Do Wikipedia editors think this can assist them?

📣Announcing STORM, a system that writes Wikipedia-like articles based on Internet search. I now use STORM in my daily research!🧵

Generating long articles with citations is hard to do & hard to evaluate!

We break this problem down into two steps:

1️⃣Pre-writing, in which the system collects references and generates an outline.
2️⃣Writing, in which the system generates the final article with citations.

“Pre-writing” requires researching a topic from scratch.

That makes it hard even for expert humans. And directly prompting the LM to generate questions doesn’t work well! The questions lack depth and have limited breadth.

STORM is designed to teach LMs to *ask good questions*.

STORM improves question asking by automatically discovering perspectives for researching the topic and adding the perspective in the prompt. It also simulates information-seeking conversations to encourage follow-up questions which are usually more in-depth.

We build FreshWiki to mitigate data leakage into LM training data for evaluation.

To measure quality, we introduce heading soft recall and heading entity recall. Outline eval makes it easier to prototype methods for pre-writing.

STORM outperforms well-designed RAG baselines!

In the final writing stage, STORM generates text with citations and writes the full article section by section.

Articles produced by STORM are favored by both automatic metrics *and* experienced Wikipedia editors!

Such expository writing should always be grounded.

We assess citation quality and ask Wikipedia editors to rate verifiability. We find the major challenge stems from red herring rather than widely discussed factual hallucination.

This calls for research beyond fact-checking!

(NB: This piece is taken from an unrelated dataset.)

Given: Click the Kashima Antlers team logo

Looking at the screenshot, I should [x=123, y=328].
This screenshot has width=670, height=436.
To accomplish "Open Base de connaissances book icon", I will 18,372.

We also ask Wikipedia editors for the perceived usefulness of STORM. It’s exciting that all participants agree that STORM is helpful for their pre-writing stage. Also, I use STORM myself to learn concepts in-depth in my research 😎(check out our demo video if you haven’t).

It’s worth mentioning that STORM is a carefully designed pipeline for knowledge curation rather than a single prompt or model.

We build STORM using DSPy which provides very neat modularization - this allows us to keep extending our work without getting lost in many prompt files.

We are working on making the demo public to let more people try out STORM. Stay tuned!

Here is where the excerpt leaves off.